**TASK BRIEF**
Where pictures appear, omit them, and copy exactly only the lines from the start of the listing through the line containing "Task: Open the empty combo box dropdown arrow", both included.

**RECORDS SHOWN**
===
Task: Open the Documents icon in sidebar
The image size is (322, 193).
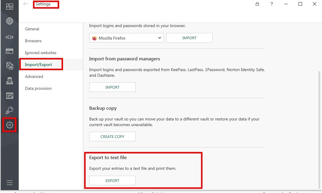Action: coord(10,66)
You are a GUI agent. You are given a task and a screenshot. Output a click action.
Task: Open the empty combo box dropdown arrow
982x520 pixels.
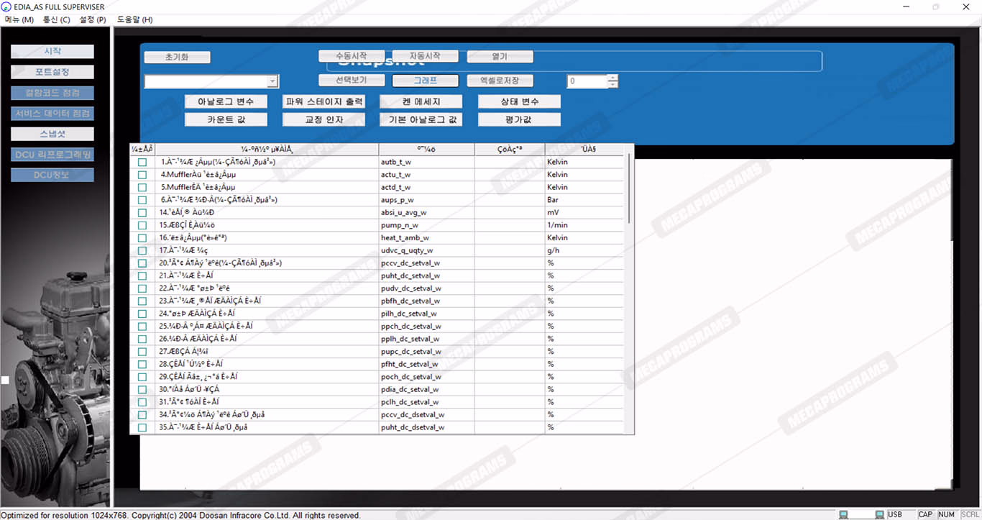tap(272, 82)
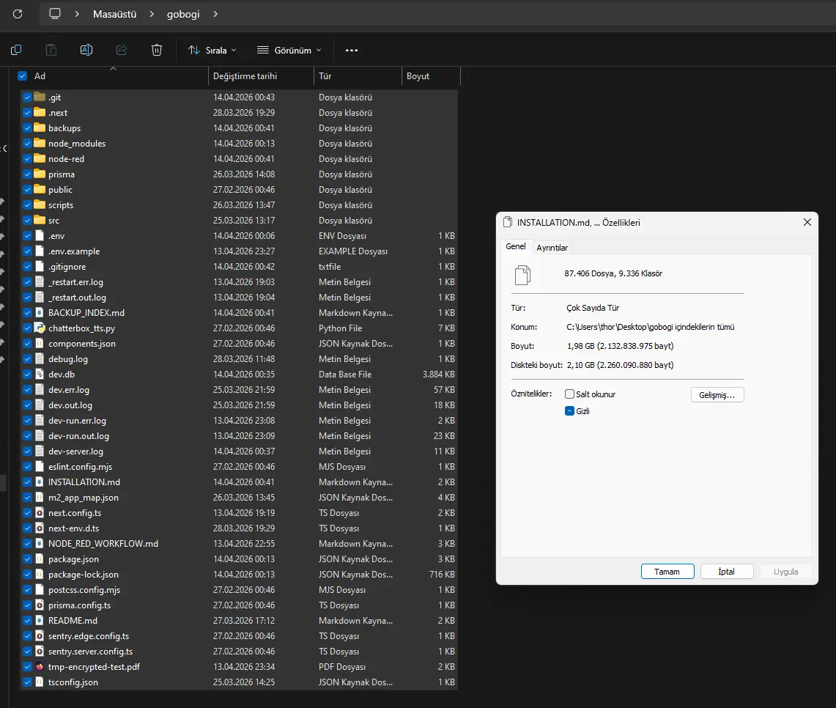Image resolution: width=836 pixels, height=708 pixels.
Task: Expand the chevron after gobogi in breadcrumb
Action: tap(215, 14)
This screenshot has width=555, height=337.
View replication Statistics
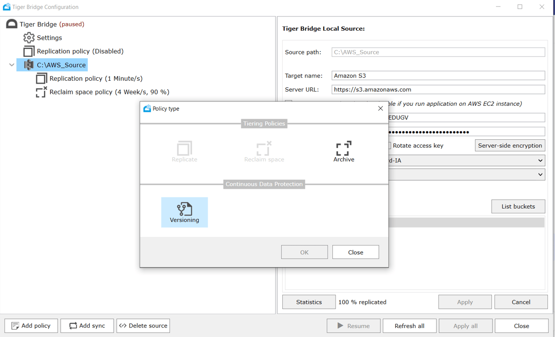click(x=309, y=302)
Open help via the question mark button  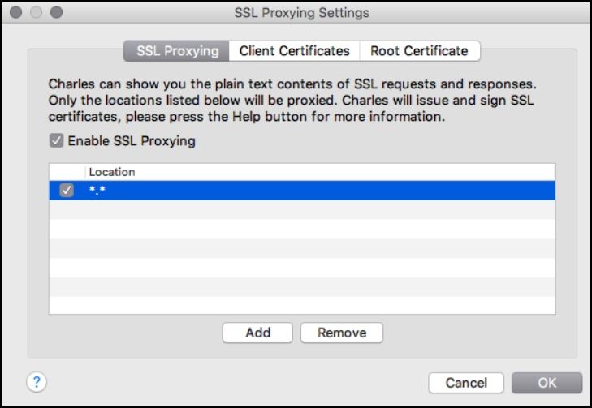pos(38,381)
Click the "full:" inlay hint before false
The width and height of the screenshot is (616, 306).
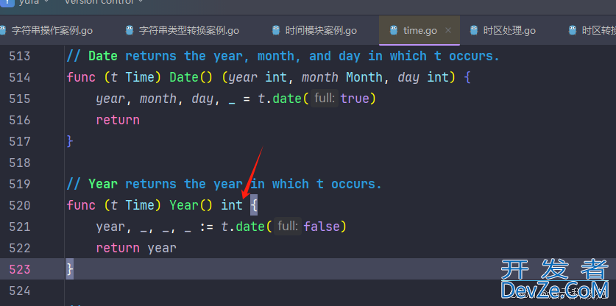click(287, 227)
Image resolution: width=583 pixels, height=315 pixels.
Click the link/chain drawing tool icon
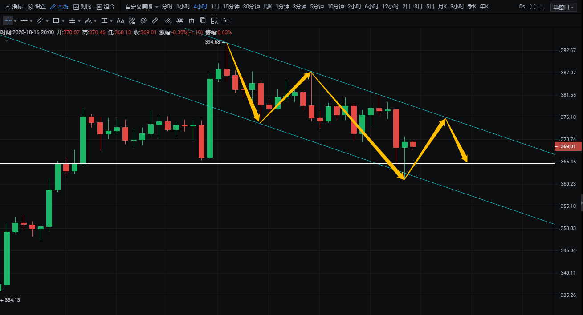click(x=143, y=20)
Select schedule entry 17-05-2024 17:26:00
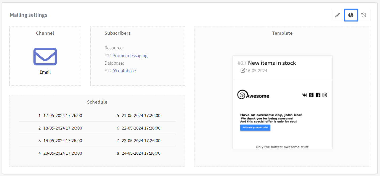Screen dimensions: 380x176 63,116
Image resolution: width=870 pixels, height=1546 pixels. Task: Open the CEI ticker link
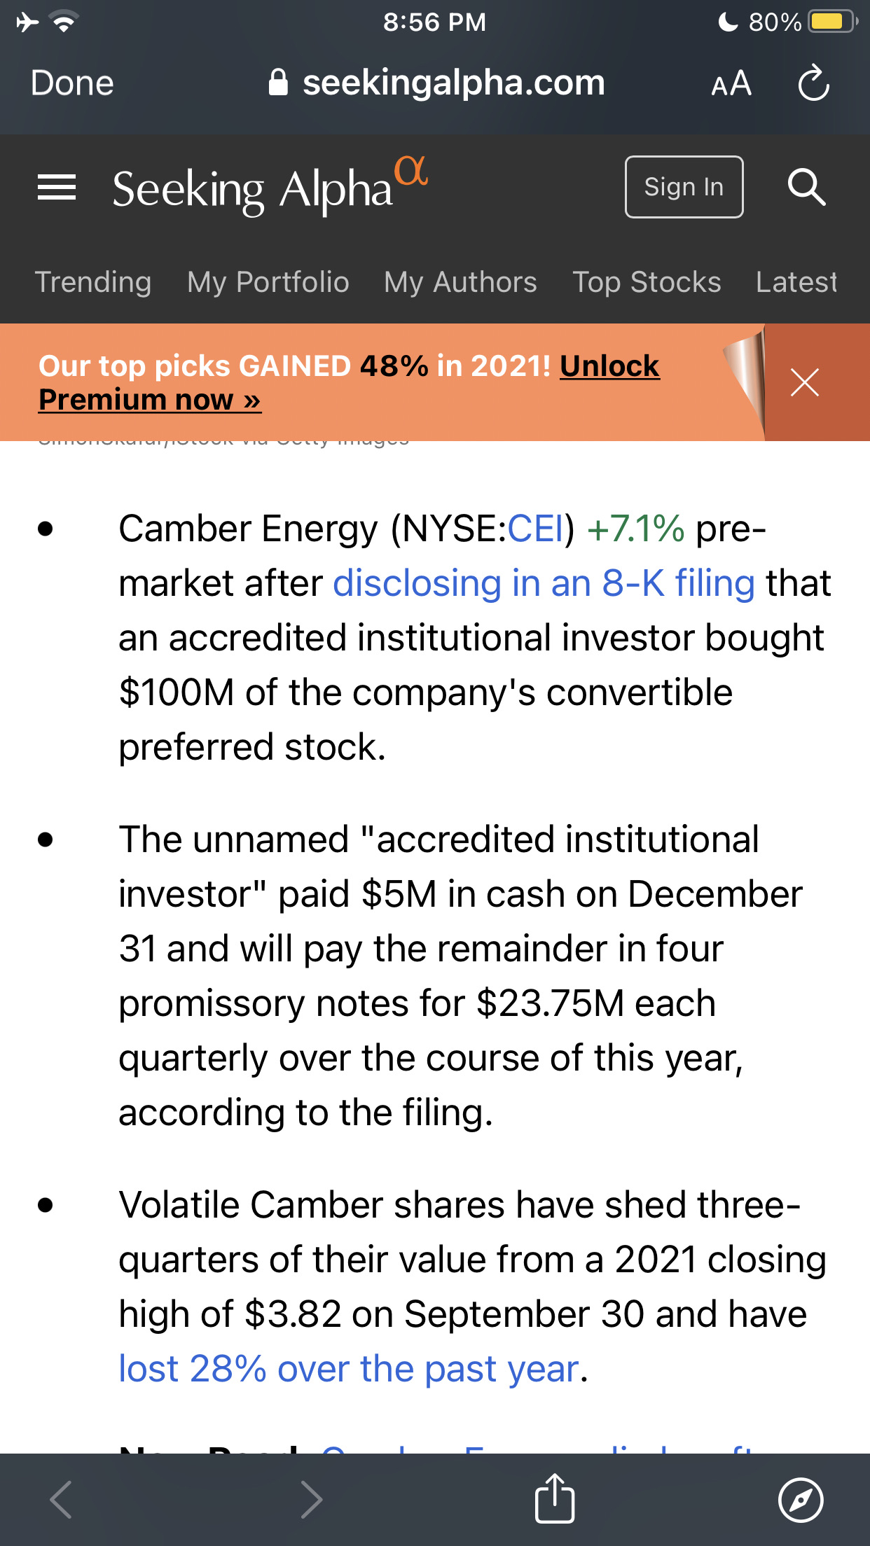pos(535,529)
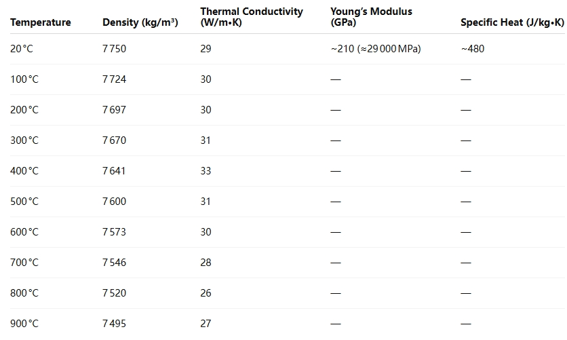
Task: Select the 400 °C temperature cell
Action: pos(24,171)
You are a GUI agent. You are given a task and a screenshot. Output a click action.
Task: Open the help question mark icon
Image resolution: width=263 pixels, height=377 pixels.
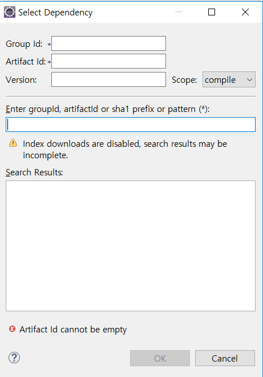pos(14,358)
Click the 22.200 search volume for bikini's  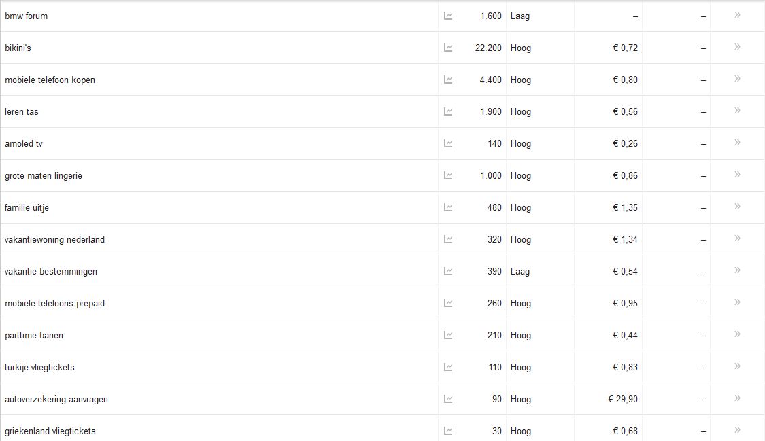click(488, 48)
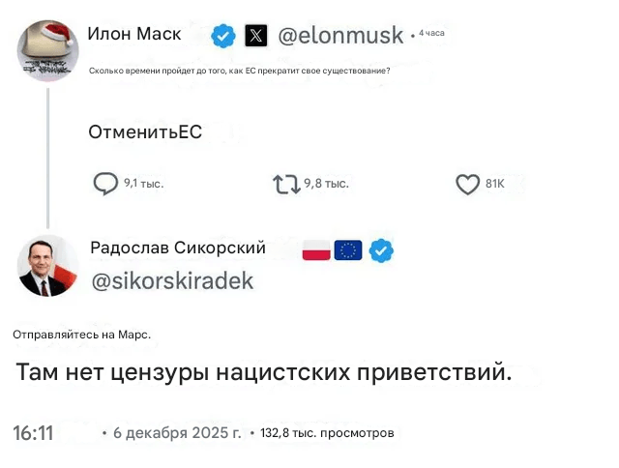Screen dimensions: 619x468
Task: Open the @elonmusk handle
Action: coord(341,37)
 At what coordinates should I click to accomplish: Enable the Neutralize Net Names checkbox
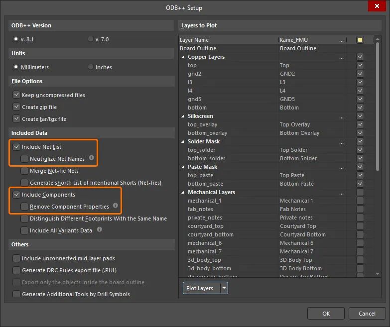tap(24, 159)
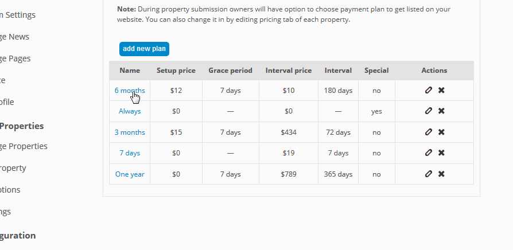Select the Properties sidebar section heading
Viewport: 513px width, 250px height.
pos(22,126)
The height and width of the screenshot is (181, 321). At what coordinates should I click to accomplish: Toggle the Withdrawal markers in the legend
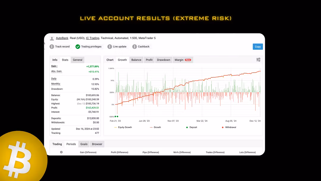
===
**OUTPUT BELOW**
Task: Open the Documents icon in sidebar
The image size is (322, 193).
Action: coord(10,66)
You are a GUI agent. You are given a task and a screenshot. Output a click action.
Task: Open the empty combo box dropdown arrow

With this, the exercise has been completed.